Approach Step	Computing Time (s)	Attack
Decision Tree algorithm execution	1 s	DDoS
GLCM computation	34 s GLCM	DDoS
2DDE computation	63 s GLCM	DDoS
Decision Tree algorithm execution	1 s	PortScan
GLCM computation	31 s GLCM	PortScan
2DDE computation	83 s GLCM	PortScan

, we report the computing time of the proposed approach with the application of ML directly on the data set in a similar way to what was done in the paper [5]. The approach proposed in this paper implements a dimensionality reduction and the computing time to execute the machine learning algorithm on the reduced set is minimal. On the other side, the time requested to calculate the GLCM is significant (34 s in average for the DDoS attack and 31 s in average for the PorScan attack) as shown in Table 7. The average time needed to calculate the 2DDE entropy measure is also relatively high (63 s for the DDoS attack and 83 s for the PortScan attack). These calculated times are based on $W_S=100$ since this was the window size with the minimum ER and the optimal selection of features presented in Table 4. In this study, it was used a laptop with Intel i7 85550U CPU running at 1.8 GHz with 16 GBytes of RAM and no GPU.

5. Conclusions

This study proposes a novel approach for IDS based on anomaly detection which is based on the transformation of the network flows metrics into grayscale images. Then, the Gray-Level Co-occurrence Matrices (GLCM) are calculated on the grayscale images and features are calculated on the GLCM. Beyond the application of well known GLCM Haralick features (i.e., contract, homogeneity, entropy), this paper proposes the novel application of 2D Dispersion Entropy (2DDE) recently proposed in literature. The results show that the application of 2DDE to GLCM significantly enhances the detection accuracy of the proposed IDS. The approach is applied to the recently published CICIDS2017 data set for two specific attacks: DDoS and Port Scan. The results of this approach are compared with the results obtained by other studies on the same CICIDS2017 data set obtaining an Error Rate (ER) which is higher or comparable with the results obtained with more sophisticated approach based on Deep Learning, which requires considerable more computing resources than our proposed approach. In addition, the False Negative Rate (FNR) obtained with our approach is significantly better than all the other results obtained in literature. On the other side, the False Positive Rate (FPR) is slightly worse than the results obtained in literature.

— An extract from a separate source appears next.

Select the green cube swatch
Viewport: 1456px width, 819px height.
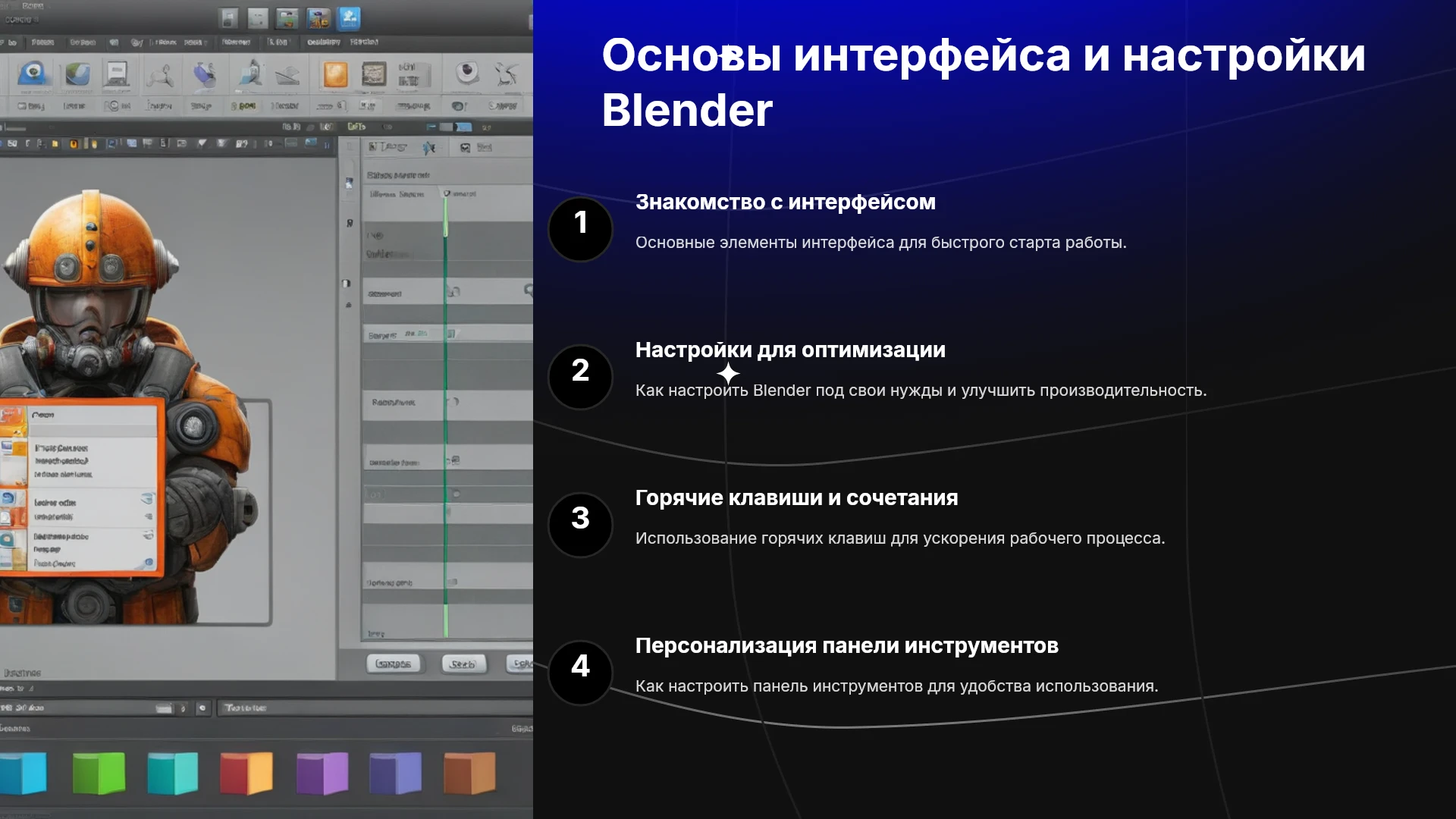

This may due to the possibility that the transformation of the network flows features to gray level images and then GLCM-base features has the tendency to lose the specific characteristics of the attack related traffic in comparison to the normal traffic.

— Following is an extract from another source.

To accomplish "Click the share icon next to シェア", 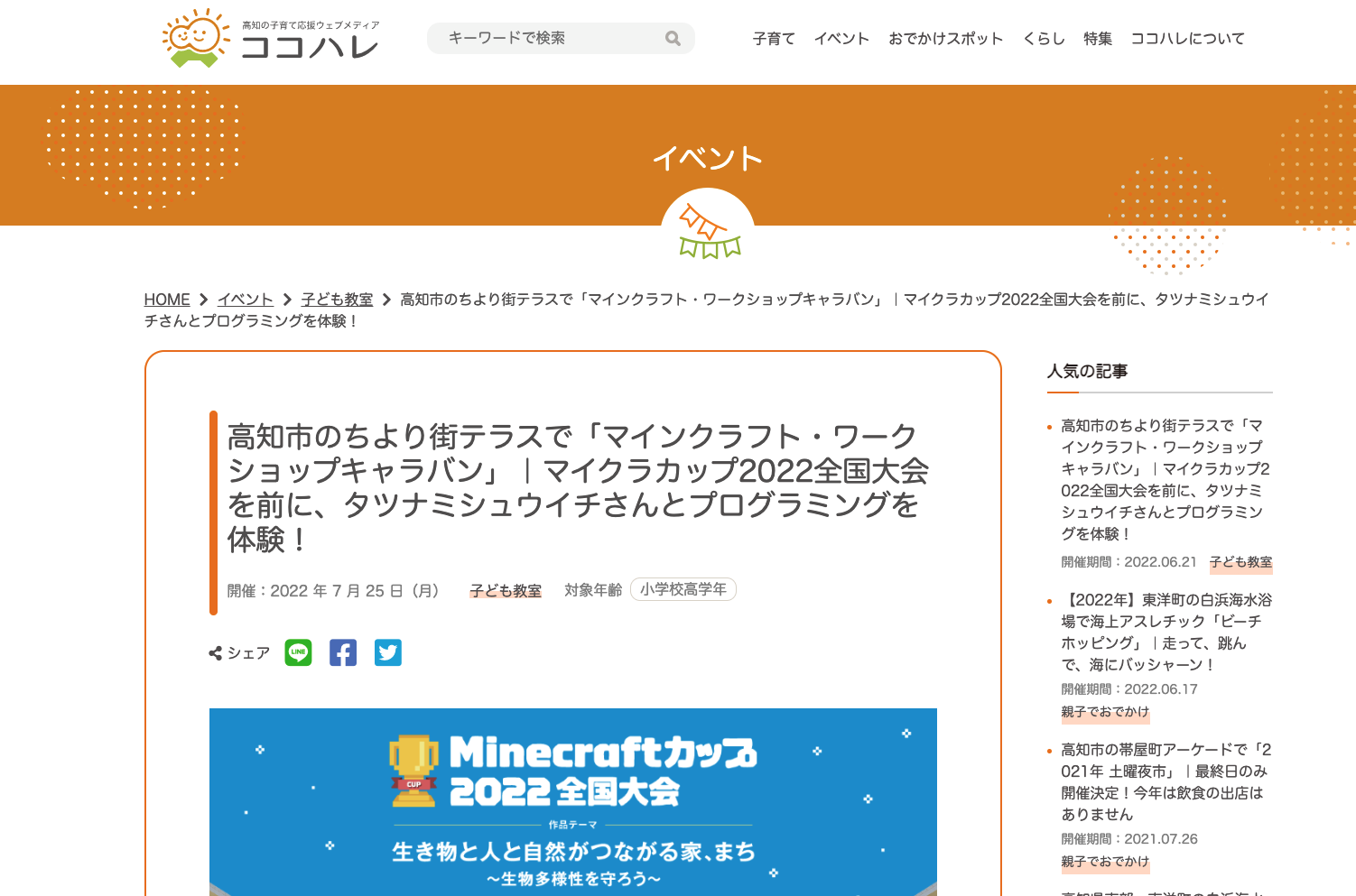I will 215,651.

Future developments will try to improve the FPR by adopting improvements of the proposed approach in different directions. One direction would be to use Fuzzy Gray-Level Co-occurrence Matrices since it has demonstrated a superior performance in some applications, but it has not been used in IDS problems. Another direction would be the application of non linear GLCM where the quantization factor is calculated in a non linear way. The significant number of hyperparameters to tune in the approach (both in the GLCM definition and 2D dispersion entropy definition) is also a challenge to mitigate for a practical deployment of this approach. One possibility to resolve the challenge would be to investigate the application of meta-heuristics algorithms (e.g., particle swarm optimization) to automatically tune the hyperparameters. Another possibility would be to investigate the hyperparameters optimization in other data sets to generalize the selection of the optimal values. Finally, the combination of GLCM together with Deep Learning algorithms will also be considered. For example, Convolutional Neural Networks (CNN) could be applied to the GLCM representations rather than the initial gray-scale images derived directly from the network flows statistics.